Copy out every line below without alteration.

========================================

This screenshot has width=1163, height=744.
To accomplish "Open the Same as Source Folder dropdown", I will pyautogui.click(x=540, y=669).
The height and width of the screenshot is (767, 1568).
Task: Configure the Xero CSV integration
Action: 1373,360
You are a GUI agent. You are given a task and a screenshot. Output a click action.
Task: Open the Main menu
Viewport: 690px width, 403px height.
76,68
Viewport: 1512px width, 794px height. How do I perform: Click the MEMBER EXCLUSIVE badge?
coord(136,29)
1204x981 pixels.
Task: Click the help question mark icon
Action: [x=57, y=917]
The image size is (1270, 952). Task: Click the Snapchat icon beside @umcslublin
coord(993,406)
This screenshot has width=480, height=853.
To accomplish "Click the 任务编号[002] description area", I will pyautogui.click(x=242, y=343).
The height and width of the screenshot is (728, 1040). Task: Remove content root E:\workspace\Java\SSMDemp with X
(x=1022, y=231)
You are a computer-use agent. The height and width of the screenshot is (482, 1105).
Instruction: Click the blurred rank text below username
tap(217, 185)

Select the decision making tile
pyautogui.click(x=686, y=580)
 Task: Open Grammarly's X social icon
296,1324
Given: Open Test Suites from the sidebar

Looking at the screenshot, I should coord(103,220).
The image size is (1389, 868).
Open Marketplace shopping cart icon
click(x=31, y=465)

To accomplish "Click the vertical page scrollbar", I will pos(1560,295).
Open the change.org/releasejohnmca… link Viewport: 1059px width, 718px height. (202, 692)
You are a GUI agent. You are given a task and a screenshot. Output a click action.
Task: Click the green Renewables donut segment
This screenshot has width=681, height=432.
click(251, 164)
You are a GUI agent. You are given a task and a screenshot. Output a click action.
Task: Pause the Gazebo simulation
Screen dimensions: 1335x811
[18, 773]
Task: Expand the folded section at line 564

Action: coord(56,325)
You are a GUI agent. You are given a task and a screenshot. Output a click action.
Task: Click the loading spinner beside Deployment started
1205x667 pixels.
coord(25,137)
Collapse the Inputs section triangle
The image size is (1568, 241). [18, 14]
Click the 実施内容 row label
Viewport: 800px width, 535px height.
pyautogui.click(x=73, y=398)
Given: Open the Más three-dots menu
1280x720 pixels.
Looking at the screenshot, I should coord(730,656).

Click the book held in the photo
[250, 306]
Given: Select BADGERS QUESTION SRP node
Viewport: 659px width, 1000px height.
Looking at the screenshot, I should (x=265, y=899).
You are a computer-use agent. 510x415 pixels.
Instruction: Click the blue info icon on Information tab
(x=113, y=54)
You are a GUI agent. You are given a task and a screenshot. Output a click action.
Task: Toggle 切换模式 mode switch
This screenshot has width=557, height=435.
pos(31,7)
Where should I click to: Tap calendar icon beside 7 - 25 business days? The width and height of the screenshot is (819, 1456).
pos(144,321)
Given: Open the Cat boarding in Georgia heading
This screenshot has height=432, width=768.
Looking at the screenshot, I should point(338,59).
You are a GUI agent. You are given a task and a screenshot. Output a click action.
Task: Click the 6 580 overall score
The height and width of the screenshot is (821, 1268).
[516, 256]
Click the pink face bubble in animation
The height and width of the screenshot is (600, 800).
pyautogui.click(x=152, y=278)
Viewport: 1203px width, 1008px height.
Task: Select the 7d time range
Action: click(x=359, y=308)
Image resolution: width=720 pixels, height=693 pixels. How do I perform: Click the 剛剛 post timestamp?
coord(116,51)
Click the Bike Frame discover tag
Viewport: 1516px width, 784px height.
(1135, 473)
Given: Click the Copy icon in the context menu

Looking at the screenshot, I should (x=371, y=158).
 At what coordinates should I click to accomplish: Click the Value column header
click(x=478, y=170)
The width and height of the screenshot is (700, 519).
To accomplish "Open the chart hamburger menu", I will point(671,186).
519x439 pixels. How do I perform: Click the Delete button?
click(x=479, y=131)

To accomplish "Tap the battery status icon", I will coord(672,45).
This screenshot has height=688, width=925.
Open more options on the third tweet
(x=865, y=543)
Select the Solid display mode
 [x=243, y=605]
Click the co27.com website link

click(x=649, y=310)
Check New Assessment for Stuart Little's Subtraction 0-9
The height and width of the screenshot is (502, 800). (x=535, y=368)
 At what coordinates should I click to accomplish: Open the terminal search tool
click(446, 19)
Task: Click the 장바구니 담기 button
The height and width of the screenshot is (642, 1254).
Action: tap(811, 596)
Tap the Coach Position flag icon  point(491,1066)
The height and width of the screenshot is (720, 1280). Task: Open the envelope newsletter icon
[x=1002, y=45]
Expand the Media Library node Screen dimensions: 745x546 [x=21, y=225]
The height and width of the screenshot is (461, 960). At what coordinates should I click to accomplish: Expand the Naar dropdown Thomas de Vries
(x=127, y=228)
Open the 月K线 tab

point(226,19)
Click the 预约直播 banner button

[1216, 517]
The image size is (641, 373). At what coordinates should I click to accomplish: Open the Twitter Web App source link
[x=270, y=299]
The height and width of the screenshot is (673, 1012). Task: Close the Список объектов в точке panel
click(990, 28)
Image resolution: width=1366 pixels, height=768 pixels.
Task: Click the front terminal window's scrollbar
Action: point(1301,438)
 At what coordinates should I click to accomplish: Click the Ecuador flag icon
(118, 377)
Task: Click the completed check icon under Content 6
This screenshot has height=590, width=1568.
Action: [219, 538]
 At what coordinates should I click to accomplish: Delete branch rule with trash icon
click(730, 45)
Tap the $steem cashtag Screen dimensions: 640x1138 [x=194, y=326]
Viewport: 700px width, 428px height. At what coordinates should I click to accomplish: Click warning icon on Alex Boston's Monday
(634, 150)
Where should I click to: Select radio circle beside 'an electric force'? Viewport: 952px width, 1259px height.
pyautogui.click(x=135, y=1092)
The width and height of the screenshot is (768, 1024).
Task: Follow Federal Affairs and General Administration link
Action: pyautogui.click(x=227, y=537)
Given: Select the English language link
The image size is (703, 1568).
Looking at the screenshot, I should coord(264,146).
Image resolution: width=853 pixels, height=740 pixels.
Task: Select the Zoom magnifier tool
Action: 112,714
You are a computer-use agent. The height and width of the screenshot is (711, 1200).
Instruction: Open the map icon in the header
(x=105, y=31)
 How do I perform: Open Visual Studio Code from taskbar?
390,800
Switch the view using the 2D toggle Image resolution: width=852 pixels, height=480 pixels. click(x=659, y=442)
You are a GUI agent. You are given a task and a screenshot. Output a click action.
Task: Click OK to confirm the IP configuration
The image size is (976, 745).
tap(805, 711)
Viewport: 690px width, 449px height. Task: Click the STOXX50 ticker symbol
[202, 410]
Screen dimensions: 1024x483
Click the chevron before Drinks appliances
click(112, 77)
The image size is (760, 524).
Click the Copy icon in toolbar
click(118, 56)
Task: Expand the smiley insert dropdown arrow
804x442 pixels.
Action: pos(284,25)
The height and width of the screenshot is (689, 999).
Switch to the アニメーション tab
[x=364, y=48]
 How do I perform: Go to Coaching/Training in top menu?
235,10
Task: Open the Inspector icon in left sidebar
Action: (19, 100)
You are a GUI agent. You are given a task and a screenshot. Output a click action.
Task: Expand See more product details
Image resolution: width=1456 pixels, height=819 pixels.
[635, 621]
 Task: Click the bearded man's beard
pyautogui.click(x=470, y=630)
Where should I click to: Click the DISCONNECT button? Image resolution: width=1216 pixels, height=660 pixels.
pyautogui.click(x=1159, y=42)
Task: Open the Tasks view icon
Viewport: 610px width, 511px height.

========================================

Task result:
This screenshot has width=1163, height=744.
To accomplish "Open the Same as Source Folder dropdown", I will pyautogui.click(x=540, y=669).
The height and width of the screenshot is (767, 1568).
Task: Configure the Xero CSV integration
Action: 1373,360
You are a GUI agent. You are given a task and a screenshot. Output a click action.
Task: Open the Main menu
Viewport: 690px width, 403px height.
76,68
Viewport: 1512px width, 794px height. How do I perform: Click the MEMBER EXCLUSIVE badge?
coord(136,29)
1204x981 pixels.
Task: Click the help question mark icon
Action: [x=57, y=917]
The image size is (1270, 952). Task: Click the Snapchat icon beside @umcslublin
coord(993,406)
This screenshot has width=480, height=853.
To accomplish "Click the 任务编号[002] description area", I will pyautogui.click(x=242, y=343).
The height and width of the screenshot is (728, 1040). Task: Remove content root E:\workspace\Java\SSMDemp with X
(x=1022, y=231)
You are a computer-use agent. The height and width of the screenshot is (482, 1105).
Instruction: Click the blurred rank text below username
tap(217, 185)

Select the decision making tile
pyautogui.click(x=686, y=580)
 Task: Open Grammarly's X social icon
296,1324
Given: Open Test Suites from the sidebar

Looking at the screenshot, I should coord(103,220).
The image size is (1389, 868).
Open Marketplace shopping cart icon
click(x=31, y=465)

To accomplish "Click the vertical page scrollbar", I will pos(1560,295).
Open the change.org/releasejohnmca… link Viewport: 1059px width, 718px height. (202, 692)
You are a GUI agent. You are given a task and a screenshot. Output a click action.
Task: Click the green Renewables donut segment
This screenshot has width=681, height=432.
click(251, 164)
You are a GUI agent. You are given a task and a screenshot. Output a click action.
Task: Pause the Gazebo simulation
Screen dimensions: 1335x811
[18, 773]
Task: Expand the folded section at line 564

Action: coord(56,325)
You are a GUI agent. You are given a task and a screenshot. Output a click action.
Task: Click the loading spinner beside Deployment started
1205x667 pixels.
coord(25,137)
Collapse the Inputs section triangle
The image size is (1568, 241). [18, 14]
Click the 実施内容 row label
Viewport: 800px width, 535px height.
pyautogui.click(x=73, y=398)
Given: Open the Más three-dots menu
1280x720 pixels.
Looking at the screenshot, I should coord(730,656).

Click the book held in the photo
[250, 306]
Given: Select BADGERS QUESTION SRP node
Viewport: 659px width, 1000px height.
Looking at the screenshot, I should (x=265, y=899).
You are a computer-use agent. 510x415 pixels.
Instruction: Click the blue info icon on Information tab
(x=113, y=54)
You are a GUI agent. You are given a task and a screenshot. Output a click action.
Task: Toggle 切换模式 mode switch
This screenshot has width=557, height=435.
pos(31,7)
Where should I click to: Tap calendar icon beside 7 - 25 business days? The width and height of the screenshot is (819, 1456).
pos(144,321)
Given: Open the Cat boarding in Georgia heading
This screenshot has height=432, width=768.
Looking at the screenshot, I should point(338,59).
You are a GUI agent. You are given a task and a screenshot. Output a click action.
Task: Click the 6 580 overall score
The height and width of the screenshot is (821, 1268).
[516, 256]
Click the pink face bubble in animation
The height and width of the screenshot is (600, 800).
pyautogui.click(x=152, y=278)
Viewport: 1203px width, 1008px height.
Task: Select the 7d time range
Action: click(x=359, y=308)
Image resolution: width=720 pixels, height=693 pixels. How do I perform: Click the 剛剛 post timestamp?
coord(116,51)
Click the Bike Frame discover tag
Viewport: 1516px width, 784px height.
(1135, 473)
Given: Click the Copy icon in the context menu

Looking at the screenshot, I should (x=371, y=158).
 At what coordinates should I click to accomplish: Click the Value column header
click(x=478, y=170)
The width and height of the screenshot is (700, 519).
To accomplish "Open the chart hamburger menu", I will point(671,186).
519x439 pixels. How do I perform: Click the Delete button?
click(x=479, y=131)

To accomplish "Tap the battery status icon", I will coord(672,45).
This screenshot has height=688, width=925.
Open more options on the third tweet
(x=865, y=543)
Select the Solid display mode
 [x=243, y=605]
Click the co27.com website link

click(x=649, y=310)
Check New Assessment for Stuart Little's Subtraction 0-9
The height and width of the screenshot is (502, 800). (x=535, y=368)
 At what coordinates should I click to accomplish: Open the terminal search tool
click(446, 19)
Task: Click the 장바구니 담기 button
The height and width of the screenshot is (642, 1254).
Action: tap(811, 596)
Tap the Coach Position flag icon  point(491,1066)
The height and width of the screenshot is (720, 1280). Task: Open the envelope newsletter icon
[x=1002, y=45]
Expand the Media Library node Screen dimensions: 745x546 [x=21, y=225]
The height and width of the screenshot is (461, 960). At what coordinates should I click to accomplish: Expand the Naar dropdown Thomas de Vries
(x=127, y=228)
Open the 月K线 tab

point(226,19)
Click the 预约直播 banner button

[1216, 517]
The image size is (641, 373). At what coordinates should I click to accomplish: Open the Twitter Web App source link
[x=270, y=299]
The height and width of the screenshot is (673, 1012). Task: Close the Список объектов в точке panel
click(990, 28)
Image resolution: width=1366 pixels, height=768 pixels.
Task: Click the front terminal window's scrollbar
Action: point(1301,438)
 At what coordinates should I click to accomplish: Click the Ecuador flag icon
(118, 377)
Task: Click the completed check icon under Content 6
This screenshot has height=590, width=1568.
Action: [219, 538]
 At what coordinates should I click to accomplish: Delete branch rule with trash icon
click(730, 45)
Tap the $steem cashtag Screen dimensions: 640x1138 [x=194, y=326]
Viewport: 700px width, 428px height. At what coordinates should I click to accomplish: Click warning icon on Alex Boston's Monday
(634, 150)
Where should I click to: Select radio circle beside 'an electric force'? Viewport: 952px width, 1259px height.
pyautogui.click(x=135, y=1092)
The width and height of the screenshot is (768, 1024).
Task: Follow Federal Affairs and General Administration link
Action: pyautogui.click(x=227, y=537)
Given: Select the English language link
The image size is (703, 1568).
Looking at the screenshot, I should coord(264,146).
Image resolution: width=853 pixels, height=740 pixels.
Task: Select the Zoom magnifier tool
Action: 112,714
You are a computer-use agent. The height and width of the screenshot is (711, 1200).
Instruction: Open the map icon in the header
(x=105, y=31)
 How do I perform: Open Visual Studio Code from taskbar?
390,800
Switch the view using the 2D toggle Image resolution: width=852 pixels, height=480 pixels. click(x=659, y=442)
You are a GUI agent. You are given a task and a screenshot. Output a click action.
Task: Click OK to confirm the IP configuration
The image size is (976, 745).
tap(805, 711)
Viewport: 690px width, 449px height. Task: Click the STOXX50 ticker symbol
[202, 410]
Screen dimensions: 1024x483
Click the chevron before Drinks appliances
click(112, 77)
The image size is (760, 524).
Click the Copy icon in toolbar
click(118, 56)
Task: Expand the smiley insert dropdown arrow
804x442 pixels.
Action: pos(284,25)
The height and width of the screenshot is (689, 999).
Switch to the アニメーション tab
[x=364, y=48]
 How do I perform: Go to Coaching/Training in top menu?
235,10
Task: Open the Inspector icon in left sidebar
Action: (19, 100)
You are a GUI agent. You are given a task and a screenshot. Output a click action.
Task: Expand See more product details
Image resolution: width=1456 pixels, height=819 pixels.
[635, 621]
 Task: Click the bearded man's beard
pyautogui.click(x=470, y=630)
Where should I click to: Click the DISCONNECT button? Image resolution: width=1216 pixels, height=660 pixels.
pyautogui.click(x=1159, y=42)
Task: Open the Tasks view icon
Viewport: 610px width, 511px height.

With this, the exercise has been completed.